Currently, drugs from the serotonin 5-HT3 and corticosteroid classes are most commonly administered intraoperatively to prevent nausea and vomiting after surgery. However, "safe and effective anti-nausea drugs from other classes are needed to complement these," Dr. Kranke said.
Amisulpride works by blocking dopamine signaling in the body. Similar dopamine-blocking drugs were once previously used to prevent and control nausea and vomiting after surgery but are now avoided because irregular heart rhythms and drug-induced movement disorders occurred with their use. Amisulpride appears to be as effective as the previously used drugs in that class, but without the safety concerns, the authors note.

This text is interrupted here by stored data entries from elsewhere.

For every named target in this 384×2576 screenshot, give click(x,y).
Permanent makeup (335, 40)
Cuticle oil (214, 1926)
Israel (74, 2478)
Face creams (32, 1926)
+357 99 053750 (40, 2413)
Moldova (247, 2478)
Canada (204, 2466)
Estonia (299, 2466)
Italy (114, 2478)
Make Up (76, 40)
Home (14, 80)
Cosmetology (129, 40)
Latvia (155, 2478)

The study included 1,147 adult patients undergoing elective surgery under general anesthesia, who had three or four PONV risk factors. Patients were randomly assigned to receive either 5 milligrams of amisulpride intravenously or a placebo at the beginning of receiving general anesthesia, in addition to another anti-nausea drug.
Researchers found 58 percent of patients receiving amisulpride had a complete response -- defined as no vomiting or need for fast-acting medication to relieve vomiting -- in the 24 hours after surgery, compared with 47 percent of those receiving the placebo. Overall, vomiting (14 percent amisulpride vs. 20 percent placebo), any nausea (50 percent amisulpride vs. 58 percent placebo), significant nausea (37 percent amisulpride vs. 48 percent placebo), and those requiring fast-acting medication to relieve vomiting (41 percent amisulpride vs. 49 percent placebo) were significantly lower in the amisulpride group. Adverse events occurred no more frequently with amisulpride than with placebo.
The researchers concluded a low dose of intravenous amisulpride is safe and effective in preventing PONV when given in combination with an anti-nausea drug from another class to high-risk adult patients undergoing elective procedures. "This could enable improved control of PONV and allow for earlier mobilization and discharge of surgical patients," Dr. Kranke said.
Amisulpride is currently under review by the U.S. Food and Drug Administration. According to the authors, amisulpride has been used orally - in much larger doses than the intravenous dose used to prevent PONV in the current study - in European patients for 30 years to manage psychosis.